Ok, ok, estou exagerando, o trauma não foi assim tão… traumático. Passou. Mas algo aconteceu ali: perdi minha virgindade mercadológica.
Ainda me lembro da embalagem: uma família feliz e sorridente de kikos marinhos, desenhada com esmero e alegria, enchia de vida e esperança aquele pó cinza dentro do saco plástico. Pó? Que nada! Aquilo era um milagre científico ressuscitando criaturas pré-históricas: Tu és pó, e do pó nascerás!
Depois do leite em pó, do nescau e do nescafé, finalmente… amiguinhos em pó! Just Add Water!
Que criança resistiria? Quem não pagaria com a alma para ver aquele pó bobo ganhar vida e virar papais e mamães e filhinhos kikos marinhos?
Well… a pergunta é: que criança viu isso? Eu não vi nada. Só vi a água do aquário estragando, estragando, enquanto meus olhos aflitos buscavam sinais de bebês jurássicos. Adiós, inocência.
Mas que cargas d’água essa minha história aquática tristíssima (snif) tem a ver com nosso ofício? O que tem os kikos a ver com nossos micos? E que história é essa de citar Pero Vaz de Caminha em vão?
Simples: muita gente está prestes a perder a inocência.
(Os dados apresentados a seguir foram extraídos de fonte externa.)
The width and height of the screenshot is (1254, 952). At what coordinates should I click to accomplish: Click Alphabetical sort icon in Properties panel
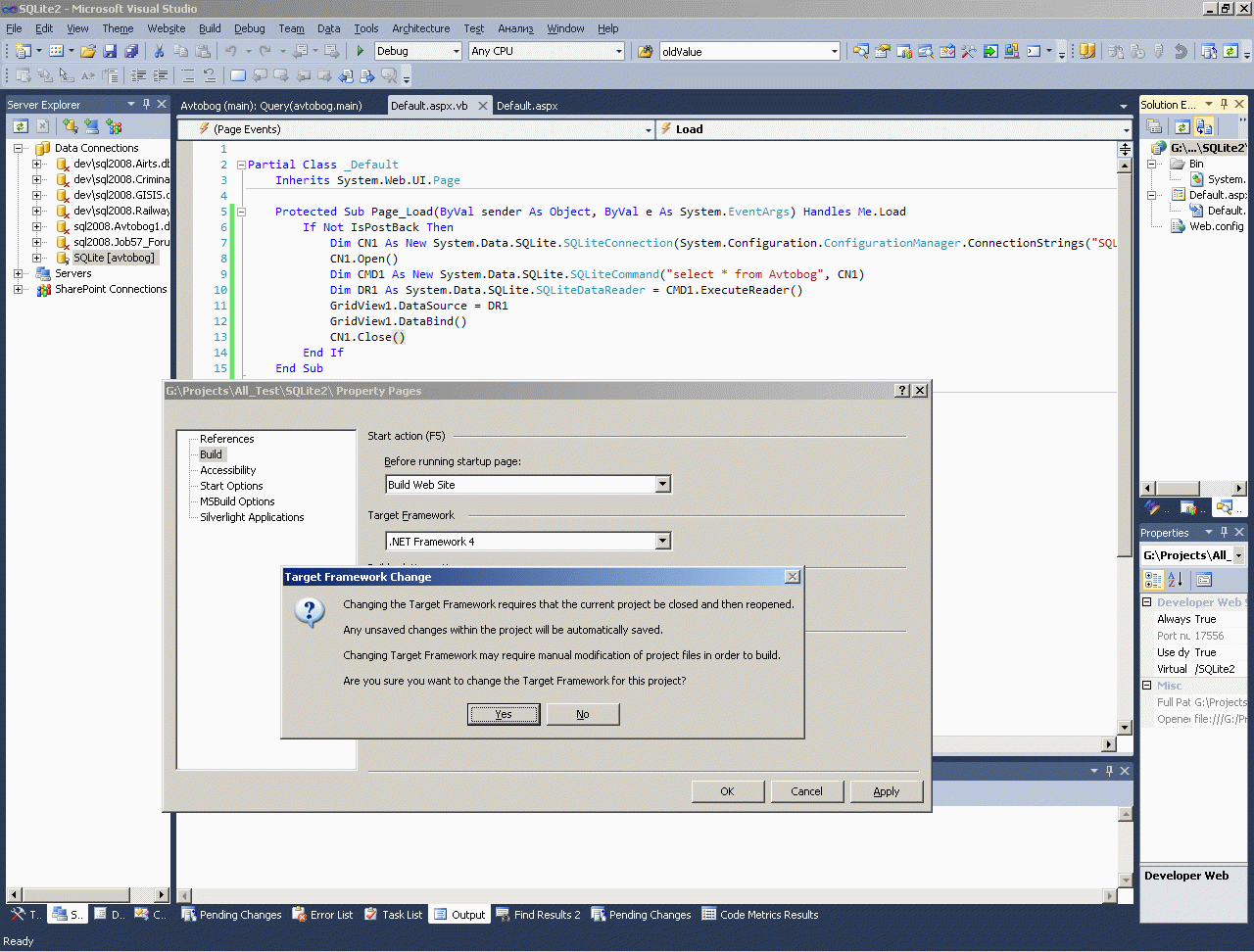tap(1175, 580)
E a fé. E a crença em internet. Tudo por conta… de promessas em pó.
Alguém já disse que tecnologia um dia vai parecer mágica, mas daí a acreditar em milagres é outra história. Web 2.0? Ajax? Comunidades? Conteúdo gerado pelo usuário? Lindo, encantador… mas será que é a pedra filosofal? A resposta para todas as perguntas? Unissex? One-size-fits-all? All-you-can-eat? Em comunidades em se plantando tudo dá? Ou há contra-indicações e posologia na bula?
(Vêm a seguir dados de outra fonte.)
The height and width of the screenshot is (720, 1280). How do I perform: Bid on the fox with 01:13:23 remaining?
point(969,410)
Caríssimos, a resposta é simples.
Como diria Bob Dylan, the answer is blowing in the wind. Traduzindo para bom português: cuidado com pastel-de-vento. O recheio de qualquer coisa, na internet ou fora dela, é… carne. Carne e osso e mentes e coração e sonhos… de gente.
Gente é a resposta, e gente é também a maior das perguntas.
Como fazer gente feliz? O que é relevante para gente? Por quê a gente colabora? Por quê a gente não colabora? A gente quem, cara-pálida?
Um exemplo: blogs.
Bárbaro, não? Você pode incluir blogs na sua proposta e cantar loas às maravilhas do citizen journalism, da folksonomia, do long-tail , do crowdsourcing e demais buzzwords que só a wikipedia é capaz de explicar. O cliente vai ficar boquiaberto.
Quero ver, porém, a cara dele quando adicionar o pó mágico ao seu próprio aquário/site, o tempo passar e passar… e não brotar nada. Blog não era pra ser algo explosivo, revolucionário, uma desconstrução de paradigmas, bla-bla-bla-blogs?
Well, lá se foi a inocência de mais um.
O mesmo vale para comunidades. Conteúdo gerado por usuários. Virais. Colaboração. Parece só questão de adicionar água e mexer um pouco, mas na verdade a química é muito mais complexa. Na verdade, a questão é mais culinária do que química: há que se ter uma certa mão, um certo talento, um certo tempero especial, a temperatura e o tempo ideais pra transformar farinha e água em um magnífico croissant.
Croissant precisa de fermento? Tem que sovar a massa? A massa tem que repousar? Se abrir o forno a massa desanda? Qualquer farinha serve? Tem que peneirar? E o tamanho, importa?
As mesmas perguntas valem pra ambientes sociais: comunidades precisam de um empurrãozinho? Tem que incentivar a colaboração no começo? As pessoas precisam de muito tempo para se ambientarem? Se você se intrometer na comunidade ela desanda? Todas as pessoas e perfis de gente têm o mesmo potencial de comunidades? Vale a pena filtrar antes? Até que tamanho uma comunidade pode crescer?
As perguntas são inúmeras, e todas elas absolutamente fundamentais. E a resposta pra todas é a mesma: depende. Não há nunca um caso idêntico a outro. Aquilo que foi um case no Azerbaidjão pode ser um mico no Uzbequistão. Aquilo que floresce e dá frutos na Bósnia azeda e murcha na Sérvia. Tudo depende e, como diria Gilberto Gil, merece consideração.
Por exemplo: meus kikos marinhos nunca vingaram. Já os seus… ok, ok, nem me conte.